What changes were proposed in this pull request?

Master secret is incorrectly assumed when a custom truststore is not specified when clientauth is enabled. 

Steps to reproduce

1. Create custom TLS keystore for Knox with a custom keystore password (not the master secret)
2. Specify the custom TLS keystore details in gateway-site.xml
   • gateway.tls.keystore.password.alias
   • gateway.tls.keystore.path
   • gateway.tls.keystore.type
   • gateway.tls.key.alias
   • gateway.tls.key.passphrase.alias (optional)
3. Turn on client-auth
   • gateway.client.auth.needed : {{true}}
4. Create password alias for the custom keystore using Knox CLI
   • bin/knoxcli.sh create-alias gateway-identity-keystore-password --value <password>
5. (Re)Start the Gateway

The Gateway will fail to start with the following error in the gateway.log:

2019-03-04 11:03:15,921 FATAL knox.gateway (GatewayServer.java:main(168)) - Failed to start gateway: java.io.IOException: keystore password was incorrect
java.io.IOException: keystore password was incorrect
        at sun.security.pkcs12.PKCS12KeyStore.engineLoad(PKCS12KeyStore.java:2059)
        at java.security.KeyStore.load(KeyStore.java:1445)
        at org.apache.knox.gateway.services.security.impl.JettySSLService.loadKeyStore(JettySSLService.java:257)
        at org.apache.knox.gateway.services.security.impl.JettySSLService.buildSslContextFactory(JettySSLService.java:222)
        at org.apache.knox.gateway.GatewayServer.createConnector(GatewayServer.java:373)
        at org.apache.knox.gateway.GatewayServer.start(GatewayServer.java:520)
        at org.apache.knox.gateway.GatewayServer.startGateway(GatewayServer.java:308)
        at org.apache.knox.gateway.GatewayServer.main(GatewayServer.java:161)
        at sun.reflect.NativeMethodAccessorImpl.invoke0(Native Method)
        at sun.reflect.NativeMethodAccessorImpl.invoke(NativeMethodAccessorImpl.java:62)
        at sun.reflect.DelegatingMethodAccessorImpl.invoke(DelegatingMethodAccessorImpl.java:43)
        at java.lang.reflect.Method.invoke(Method.java:498)
        at org.apache.knox.gateway.launcher.Invoker.invokeMainMethod(Invoker.java:68)
        at org.apache.knox.gateway.launcher.Invoker.invoke(Invoker.java:39)
        at org.apache.knox.gateway.launcher.Command.run(Command.java:99)
        at org.apache.knox.gateway.launcher.Launcher.run(Launcher.java:75)
        at org.apache.knox.gateway.launcher.Launcher.main(Launcher.java:52)
Caused by: java.security.UnrecoverableKeyException: failed to decrypt safe contents entry: javax.crypto.BadPaddingException: Given final block not properly padded.

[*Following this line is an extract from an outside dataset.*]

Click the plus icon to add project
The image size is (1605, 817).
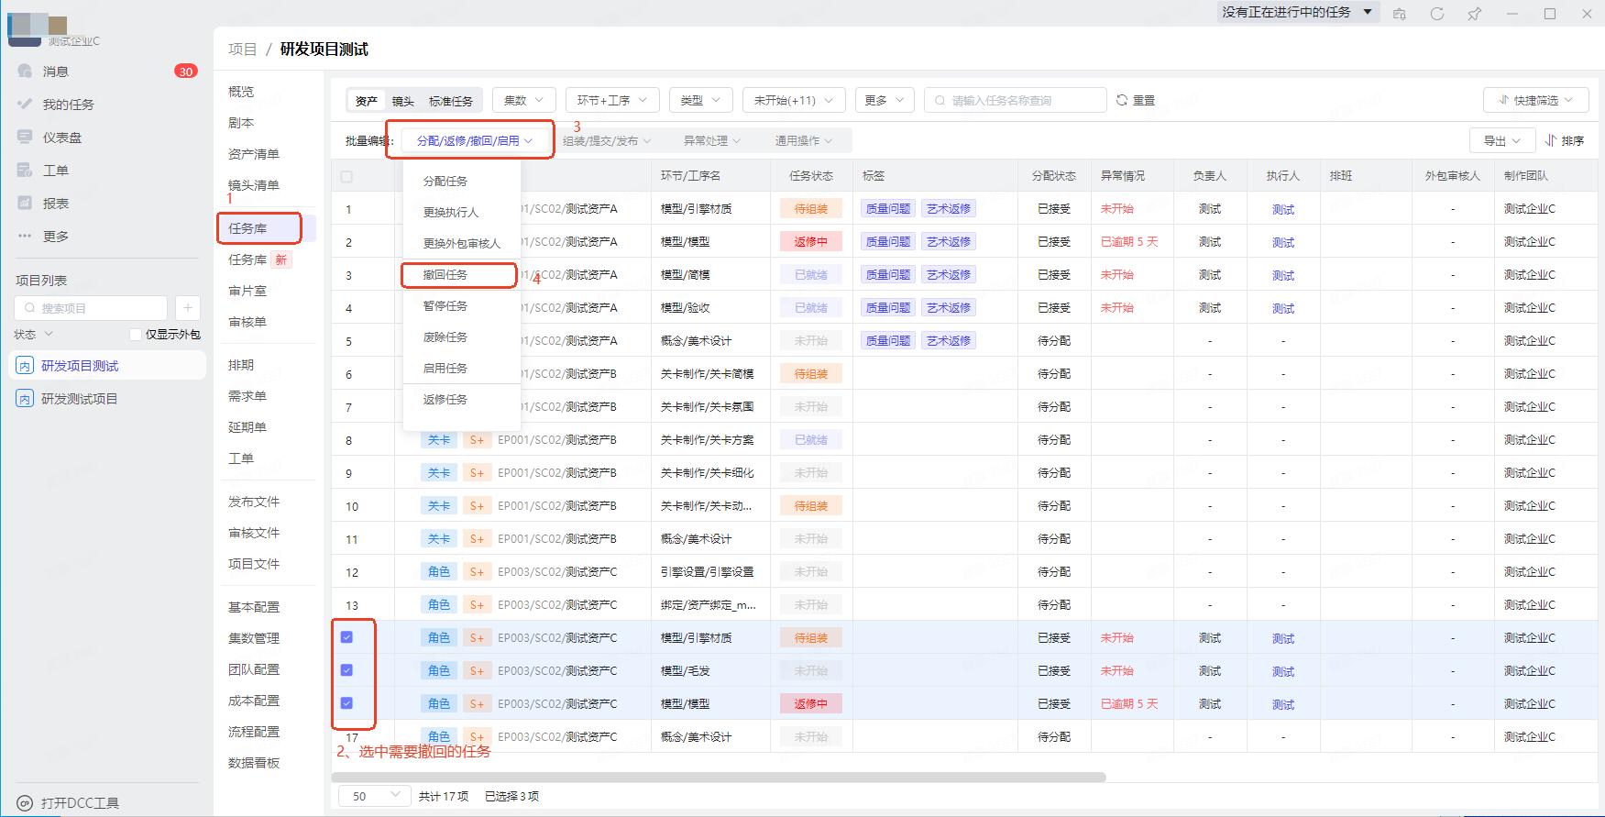pos(187,308)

Such issues can arise if a bad key is used during decryption.
        ... 17 more

Solution
Lookup password for the truststore using the appropriate alias name, falling back to the master secret if an alias is not configured or not set.

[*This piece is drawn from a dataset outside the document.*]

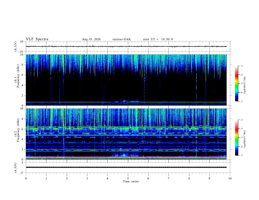The width and height of the screenshot is (259, 200).
Task: Click the ch.1 upper color scale bar
Action: (236, 84)
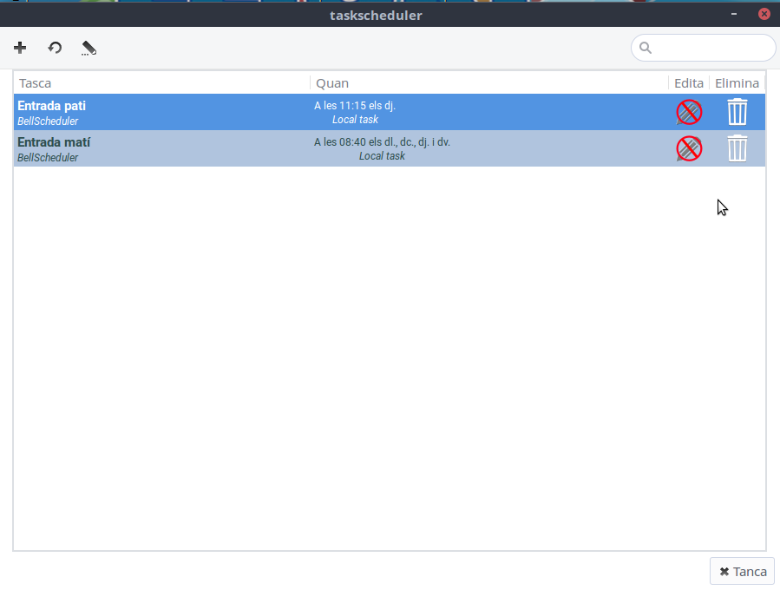
Task: Close the window with the red X button
Action: [x=764, y=14]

While at it, cleaned up org.apache.knox.gateway.services.security.impl.JettySSLService to remove unneeded MasterService calls.

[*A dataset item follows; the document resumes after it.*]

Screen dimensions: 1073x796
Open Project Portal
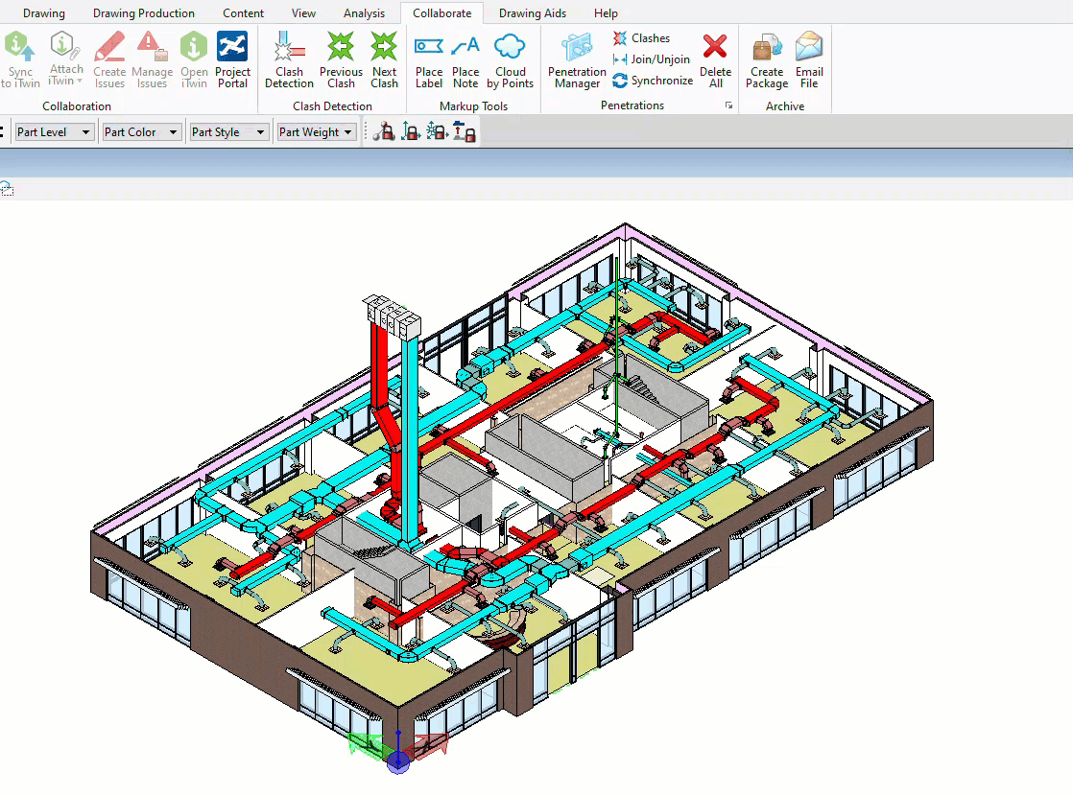point(232,59)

How was this patch tested?

Added new unit tests - org.apache.knox.gateway.services.security.impl.JettySSLServiceTest

mvn verify -Prelease,package -pl gateway-server
...
[INFO] ------------------------------------------------------------------------
[INFO] BUILD SUCCESS
[INFO] ------------------------------------------------------------------------
[INFO] Total time: 47.321 s
[INFO] Finished at: 2019-03-05T12:08:21-05:00
[INFO] Final Memory: 101M/1111M
[INFO] ------------------------------------------------------------------------

Manually tested various scenarios.

Please review Knox Contributing Process before opening a pull request.

[rlevas]

FYI @risdenk , @lmccay , @smolnar82 , @moresandeep , @pzampino

[risdenk]

Overall really like the changes. Nice cleanup and thanks for adding the test. Minor questions/changes requested.